Goldani destaca ainda que essa vacina pode ser atualizada com facilidade e apontou que já podem ser usadas as cepas mutantes, como a P1, em sua confecção. Inclusive, Covas afirmou que a ButanVac conseguirá neutralizar a variante P1 do coronavírus.
Para o professor de imunologia da Pontifícia Universidade Católica do RS (PUCRS) Moisés Evandro Bauer, se for comprovada a eficácia da vacina ao fim do período de testes, a principal vantagem será a independência brasileira de insumos de outras nações para a produção do imunizante contra a covid-19.
— Na CoronaVac, o cultivo do vetor viral contendo a proteína S é feito em células renais de macaco, processo que é feito na biofarmacêutica chinesa Sinovac, que envia para o Brasil o vírus inativado.

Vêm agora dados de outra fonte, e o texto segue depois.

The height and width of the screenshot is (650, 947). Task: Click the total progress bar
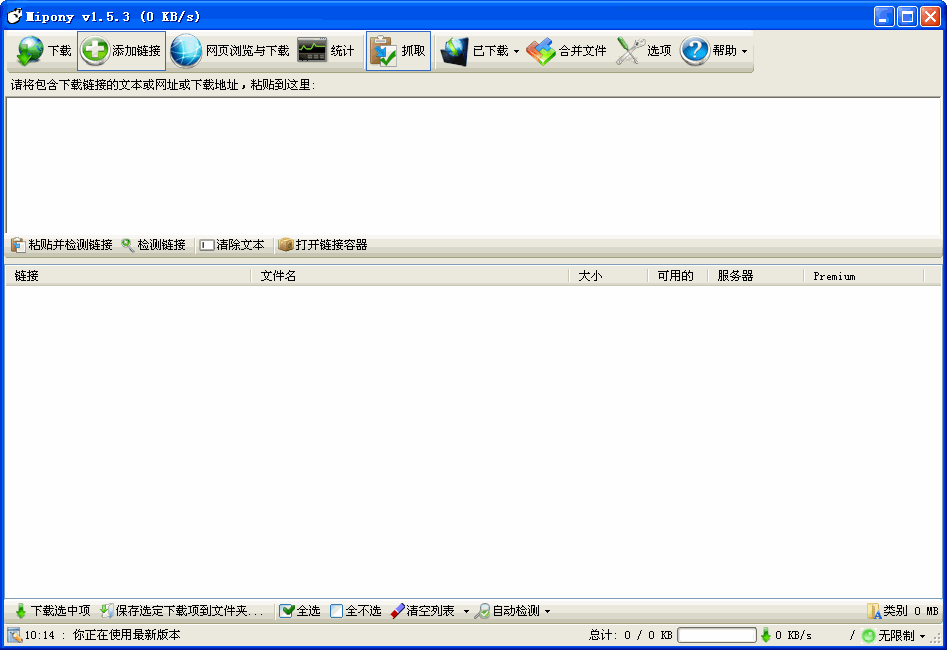coord(716,633)
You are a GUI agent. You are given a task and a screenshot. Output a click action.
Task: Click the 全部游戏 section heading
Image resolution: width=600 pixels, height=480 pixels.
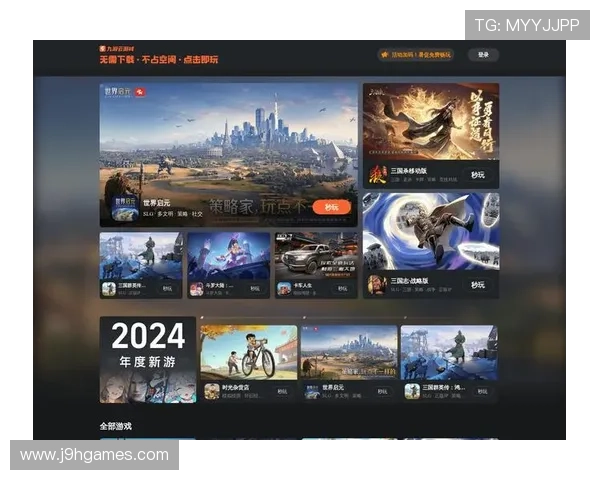[115, 426]
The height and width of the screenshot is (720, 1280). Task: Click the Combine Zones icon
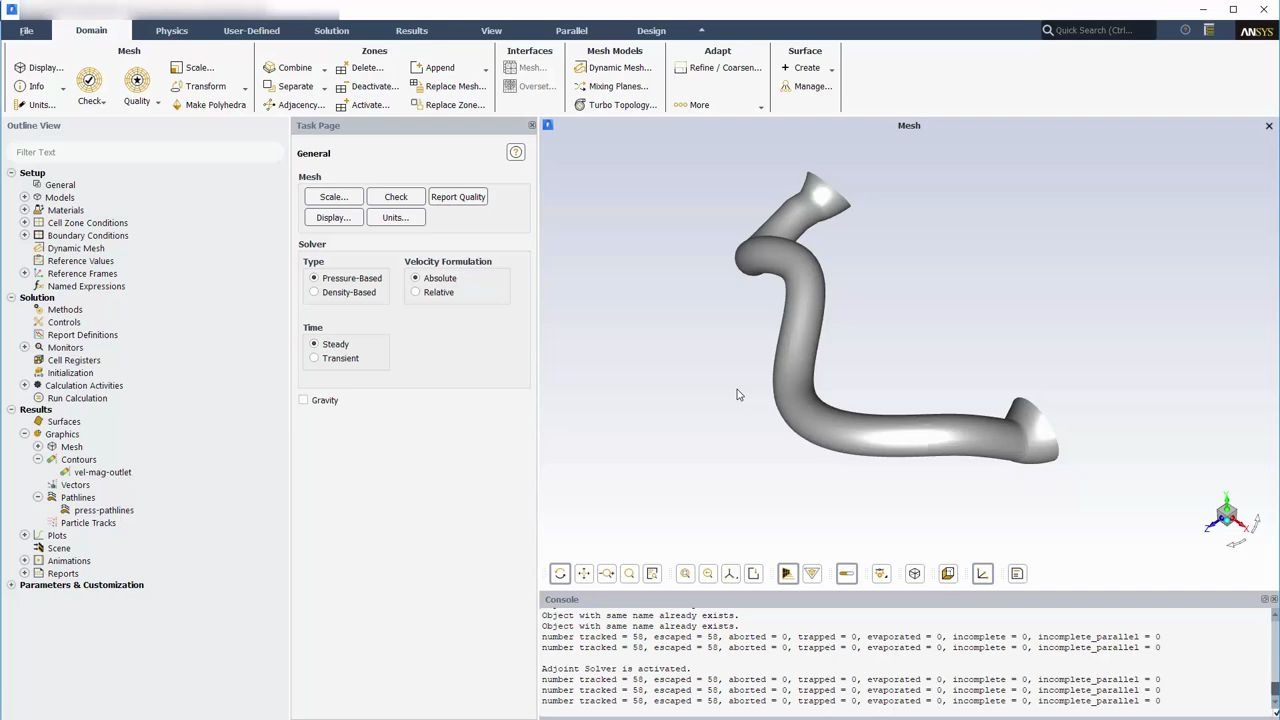point(288,67)
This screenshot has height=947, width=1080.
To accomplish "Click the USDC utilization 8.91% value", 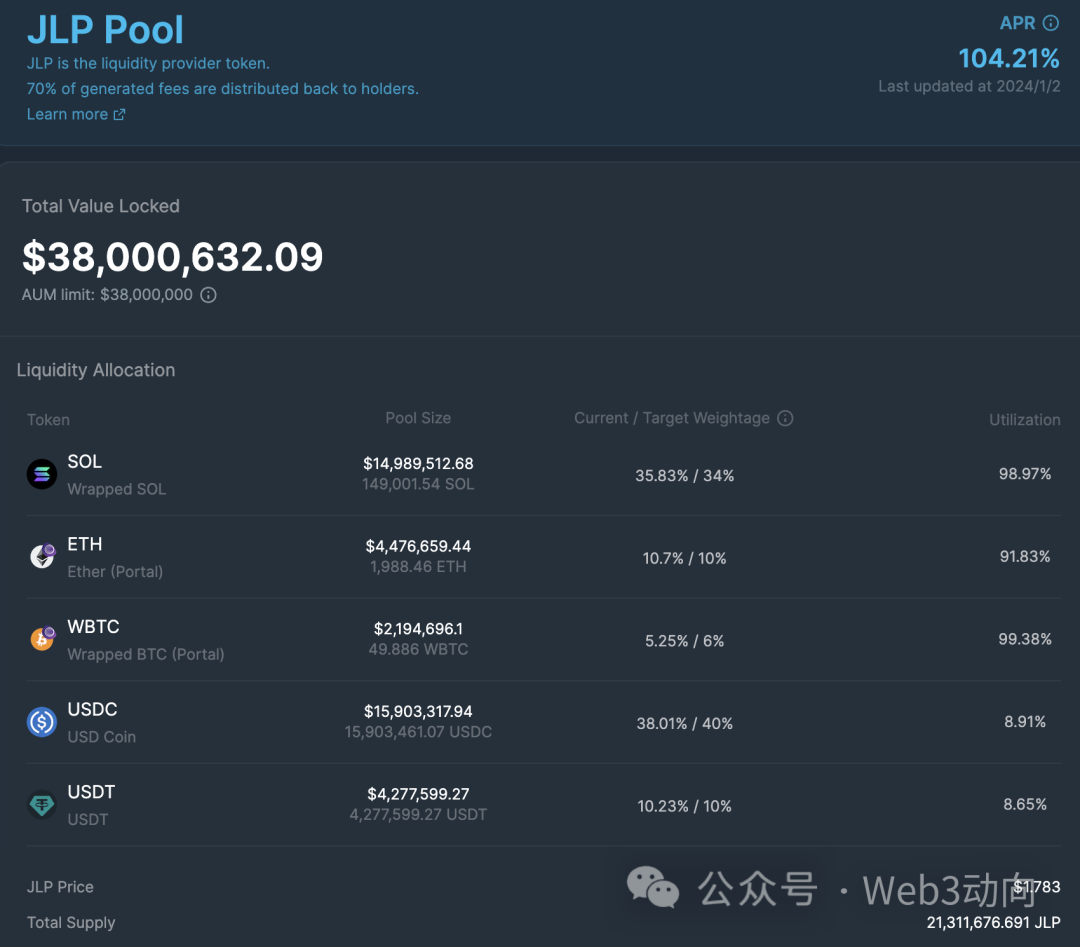I will coord(1024,721).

O que fazem tanto a Fiocruz quanto o Butantan neste momento é envasar. Agora, na ButanVac, todas as etapas vão ser feitas aqui e, com isso, ficaremos independentes na produção de vacinas, o que é fabuloso — afirma Bauer.
Aferição de segurança e eficácia
Na coletiva de imprensa, o diretor do Butantan afirmou que os estudos clínicos em humanos serão necessários para que se possa precisar quantas doses da vacina serão necessárias e qual o intervalo entre elas. Ressaltou ainda que o imunizante pode ser de dose única.
O infectologista do HCPA afirma que a fase de ensaios – dividida em três etapas – levaria, no mínimo, seis meses, mesmo que os diferentes estágios ocorram concomitantemente. Já a previsão do governo de São Paulo é mais otimista. Eles esperam que, após a liberação da Anvisa para a realização dos testes, todo o processo leve, no máximo, três meses. Vale frisar que o Butantan solicitou que as fases 1 e 2 sejam feitas de forma paralela.
O professor Moisés Bauer acredita na possibilidade de resultados das fases 2 e 3 dentro de quatro meses, mas teme excesso de otimismo por parte do governo de São Paulo.
— Com muita sorte, leva-se cerca de quatro meses para haver resultados das fases 2 e 3. Na fase 2, de 1,2 mil a 2 mil pessoas têm que ser testadas. Na fase 3, é necessário aumentar para cerca de 10 mil a 15 mil pessoas. Isso leva tempo, talvez estejam sendo muito otimistas ao esperarem ter resultados tão rápidos — pondera Bauer.
Perfil dos voluntários ainda não foi definido
Foi afirmado pelo Instituto Butantan que o imunizante será ministrado naqueles que não foram incluídos no Programa Nacional de Imunização (PNI). Quer dizer, isso já exclui da lista de possíveis voluntários profissionais de saúde que já receberam as vacinas e idosos que foram vacinados. Contudo, Covas não detalhou o perfil dos voluntários que serão necessários para dar início aos testes.
Veja quais são as etapas de teste de uma vacina
O processo exige que sejam vividos os seguintes momentos de monitoramento do imunizante:
Fase 1
Tenta-se comprovar a segurança da vacina nas pessoas. Ou seja, é avaliado se ela não provoca efeitos colaterais e se o sistema imunológico responde à presença do vírus produzindo anticorpos.
Fase 2
Procura-se avaliar se ela produz resposta imune contra a doença e também é estudada a melhor forma de aplicação do imunizante. Quer dizer, define-se o número de doses e o intervalo de tempo entre elas. Nestes dois momentos, serão necessários 1,8 mil voluntários.
Fase 3
Afere-se a eficácia do imunizante e, aí, até 9 mil pessoas irão participar do ensaio.